◆ YOUR ASSIGNMENT: Among the entries below, how many lines include "Best"? Answer with the number only.

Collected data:
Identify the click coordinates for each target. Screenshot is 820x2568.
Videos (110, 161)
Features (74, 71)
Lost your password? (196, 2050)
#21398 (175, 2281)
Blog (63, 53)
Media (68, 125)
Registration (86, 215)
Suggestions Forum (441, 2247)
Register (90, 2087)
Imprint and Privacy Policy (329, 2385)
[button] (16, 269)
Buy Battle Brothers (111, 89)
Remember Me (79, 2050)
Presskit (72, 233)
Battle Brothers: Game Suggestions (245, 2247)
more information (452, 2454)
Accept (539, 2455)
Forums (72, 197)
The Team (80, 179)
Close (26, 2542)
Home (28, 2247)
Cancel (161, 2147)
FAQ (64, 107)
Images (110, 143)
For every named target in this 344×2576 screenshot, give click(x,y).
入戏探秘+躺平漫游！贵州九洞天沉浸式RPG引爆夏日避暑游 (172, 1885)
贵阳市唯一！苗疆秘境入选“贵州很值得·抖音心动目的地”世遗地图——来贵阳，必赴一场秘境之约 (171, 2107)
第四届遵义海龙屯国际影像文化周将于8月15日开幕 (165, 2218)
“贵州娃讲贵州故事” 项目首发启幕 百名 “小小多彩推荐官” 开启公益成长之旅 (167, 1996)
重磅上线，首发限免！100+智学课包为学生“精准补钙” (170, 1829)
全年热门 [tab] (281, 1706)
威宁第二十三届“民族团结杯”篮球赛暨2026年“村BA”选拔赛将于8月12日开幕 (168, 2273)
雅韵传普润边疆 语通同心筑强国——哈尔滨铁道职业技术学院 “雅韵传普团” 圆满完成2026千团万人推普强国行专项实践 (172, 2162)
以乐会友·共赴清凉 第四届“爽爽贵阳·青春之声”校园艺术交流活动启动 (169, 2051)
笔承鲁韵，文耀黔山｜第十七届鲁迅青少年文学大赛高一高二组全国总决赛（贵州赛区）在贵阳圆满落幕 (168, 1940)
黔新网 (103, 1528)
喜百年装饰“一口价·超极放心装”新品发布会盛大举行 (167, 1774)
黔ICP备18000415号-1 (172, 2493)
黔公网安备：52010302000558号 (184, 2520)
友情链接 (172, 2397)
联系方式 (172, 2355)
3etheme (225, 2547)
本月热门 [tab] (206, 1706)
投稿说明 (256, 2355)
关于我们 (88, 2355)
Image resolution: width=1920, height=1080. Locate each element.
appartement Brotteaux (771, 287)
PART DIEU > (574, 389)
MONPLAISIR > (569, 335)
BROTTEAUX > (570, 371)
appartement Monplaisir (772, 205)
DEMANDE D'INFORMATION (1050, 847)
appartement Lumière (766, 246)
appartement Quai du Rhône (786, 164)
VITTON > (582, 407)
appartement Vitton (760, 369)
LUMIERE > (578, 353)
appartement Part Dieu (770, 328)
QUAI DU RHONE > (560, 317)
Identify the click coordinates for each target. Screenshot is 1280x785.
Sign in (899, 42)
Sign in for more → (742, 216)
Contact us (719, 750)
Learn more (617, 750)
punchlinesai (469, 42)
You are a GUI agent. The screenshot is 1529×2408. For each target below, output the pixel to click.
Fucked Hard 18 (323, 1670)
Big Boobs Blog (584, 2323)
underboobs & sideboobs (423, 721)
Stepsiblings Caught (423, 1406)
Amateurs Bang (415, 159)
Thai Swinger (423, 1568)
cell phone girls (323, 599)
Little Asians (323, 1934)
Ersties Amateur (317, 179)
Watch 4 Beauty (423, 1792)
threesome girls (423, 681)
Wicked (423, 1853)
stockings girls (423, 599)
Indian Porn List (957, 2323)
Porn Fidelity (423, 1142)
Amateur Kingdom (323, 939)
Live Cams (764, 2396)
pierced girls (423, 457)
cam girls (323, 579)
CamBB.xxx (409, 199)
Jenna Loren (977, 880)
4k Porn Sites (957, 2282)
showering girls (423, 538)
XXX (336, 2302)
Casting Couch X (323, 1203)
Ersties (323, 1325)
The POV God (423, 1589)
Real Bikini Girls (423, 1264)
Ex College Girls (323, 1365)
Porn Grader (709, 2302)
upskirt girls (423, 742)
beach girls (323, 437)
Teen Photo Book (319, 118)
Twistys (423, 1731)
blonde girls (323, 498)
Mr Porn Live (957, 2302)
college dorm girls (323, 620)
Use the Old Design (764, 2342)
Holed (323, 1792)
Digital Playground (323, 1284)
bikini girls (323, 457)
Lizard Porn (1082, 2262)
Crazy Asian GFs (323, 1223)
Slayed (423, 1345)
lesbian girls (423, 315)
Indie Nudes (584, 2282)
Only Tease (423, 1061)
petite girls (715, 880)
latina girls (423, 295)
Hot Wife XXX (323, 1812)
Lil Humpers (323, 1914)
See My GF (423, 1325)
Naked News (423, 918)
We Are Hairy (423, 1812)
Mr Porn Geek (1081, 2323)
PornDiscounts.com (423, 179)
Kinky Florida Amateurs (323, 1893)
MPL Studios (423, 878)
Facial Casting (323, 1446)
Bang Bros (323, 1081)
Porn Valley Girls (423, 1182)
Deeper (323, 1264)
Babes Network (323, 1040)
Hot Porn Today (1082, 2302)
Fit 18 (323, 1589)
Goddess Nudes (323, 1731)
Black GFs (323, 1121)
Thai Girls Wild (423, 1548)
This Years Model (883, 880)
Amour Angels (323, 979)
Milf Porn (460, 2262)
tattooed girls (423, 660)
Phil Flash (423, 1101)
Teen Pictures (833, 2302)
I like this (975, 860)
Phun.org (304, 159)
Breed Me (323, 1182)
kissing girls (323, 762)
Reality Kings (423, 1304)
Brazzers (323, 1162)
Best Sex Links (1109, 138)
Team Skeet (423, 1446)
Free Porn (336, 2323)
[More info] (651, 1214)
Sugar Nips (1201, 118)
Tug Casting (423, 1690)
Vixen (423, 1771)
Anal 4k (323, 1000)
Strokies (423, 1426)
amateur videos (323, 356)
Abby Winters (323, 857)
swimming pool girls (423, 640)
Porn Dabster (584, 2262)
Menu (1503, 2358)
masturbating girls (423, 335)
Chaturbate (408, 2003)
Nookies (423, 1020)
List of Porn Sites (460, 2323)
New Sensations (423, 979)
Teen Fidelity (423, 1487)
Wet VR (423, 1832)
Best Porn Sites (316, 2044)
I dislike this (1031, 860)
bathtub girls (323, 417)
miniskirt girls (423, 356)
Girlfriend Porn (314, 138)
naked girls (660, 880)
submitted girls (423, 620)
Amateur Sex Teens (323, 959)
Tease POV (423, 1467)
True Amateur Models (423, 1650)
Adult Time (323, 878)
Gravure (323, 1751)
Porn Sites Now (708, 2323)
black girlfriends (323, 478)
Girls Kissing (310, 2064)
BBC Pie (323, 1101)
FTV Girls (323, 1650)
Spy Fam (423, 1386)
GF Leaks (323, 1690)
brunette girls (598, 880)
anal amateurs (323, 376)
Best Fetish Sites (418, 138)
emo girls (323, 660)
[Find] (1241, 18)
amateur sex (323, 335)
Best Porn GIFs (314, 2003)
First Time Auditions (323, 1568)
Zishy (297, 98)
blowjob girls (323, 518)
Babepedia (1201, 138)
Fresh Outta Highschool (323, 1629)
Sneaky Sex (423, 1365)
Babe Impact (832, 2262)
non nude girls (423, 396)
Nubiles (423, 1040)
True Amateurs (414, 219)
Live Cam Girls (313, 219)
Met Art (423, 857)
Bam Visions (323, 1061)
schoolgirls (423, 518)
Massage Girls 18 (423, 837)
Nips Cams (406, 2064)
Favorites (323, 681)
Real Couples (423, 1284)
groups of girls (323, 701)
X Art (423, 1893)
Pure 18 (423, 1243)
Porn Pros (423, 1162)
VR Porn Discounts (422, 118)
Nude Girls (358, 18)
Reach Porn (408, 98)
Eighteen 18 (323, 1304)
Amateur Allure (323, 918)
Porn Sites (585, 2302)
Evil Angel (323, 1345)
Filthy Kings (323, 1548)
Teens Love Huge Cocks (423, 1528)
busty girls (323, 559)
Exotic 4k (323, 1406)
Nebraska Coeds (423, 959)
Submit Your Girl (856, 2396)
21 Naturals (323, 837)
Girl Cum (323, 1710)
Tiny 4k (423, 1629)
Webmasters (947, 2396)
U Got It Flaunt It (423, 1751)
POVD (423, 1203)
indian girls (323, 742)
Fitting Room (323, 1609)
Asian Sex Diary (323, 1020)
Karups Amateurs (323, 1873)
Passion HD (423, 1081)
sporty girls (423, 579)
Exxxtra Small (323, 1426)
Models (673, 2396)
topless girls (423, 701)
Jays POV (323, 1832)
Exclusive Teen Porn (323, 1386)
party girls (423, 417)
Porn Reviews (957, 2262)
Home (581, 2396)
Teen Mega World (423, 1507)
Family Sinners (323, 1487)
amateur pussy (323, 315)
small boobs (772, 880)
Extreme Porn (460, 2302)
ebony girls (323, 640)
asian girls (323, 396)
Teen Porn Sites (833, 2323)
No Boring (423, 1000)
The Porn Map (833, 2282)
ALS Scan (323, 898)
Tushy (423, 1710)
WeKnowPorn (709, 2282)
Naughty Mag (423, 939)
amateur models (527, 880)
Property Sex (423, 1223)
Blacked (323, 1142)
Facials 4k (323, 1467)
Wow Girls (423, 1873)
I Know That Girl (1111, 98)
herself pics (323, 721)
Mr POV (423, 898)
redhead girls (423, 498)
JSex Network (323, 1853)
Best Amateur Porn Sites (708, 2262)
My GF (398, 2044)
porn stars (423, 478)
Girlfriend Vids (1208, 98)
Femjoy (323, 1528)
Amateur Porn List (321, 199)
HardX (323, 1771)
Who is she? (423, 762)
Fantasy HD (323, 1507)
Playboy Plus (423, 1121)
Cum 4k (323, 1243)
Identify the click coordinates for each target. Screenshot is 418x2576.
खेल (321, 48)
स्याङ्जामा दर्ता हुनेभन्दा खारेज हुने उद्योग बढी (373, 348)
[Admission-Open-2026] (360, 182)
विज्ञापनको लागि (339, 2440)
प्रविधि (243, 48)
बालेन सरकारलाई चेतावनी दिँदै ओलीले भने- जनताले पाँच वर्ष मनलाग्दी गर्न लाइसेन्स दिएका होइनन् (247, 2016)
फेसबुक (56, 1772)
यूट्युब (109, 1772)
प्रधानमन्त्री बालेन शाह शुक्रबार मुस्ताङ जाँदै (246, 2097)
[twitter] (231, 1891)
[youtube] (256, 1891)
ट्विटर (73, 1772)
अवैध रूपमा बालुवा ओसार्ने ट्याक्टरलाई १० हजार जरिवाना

◆ ANSWER FOR THIS EXERCISE: 5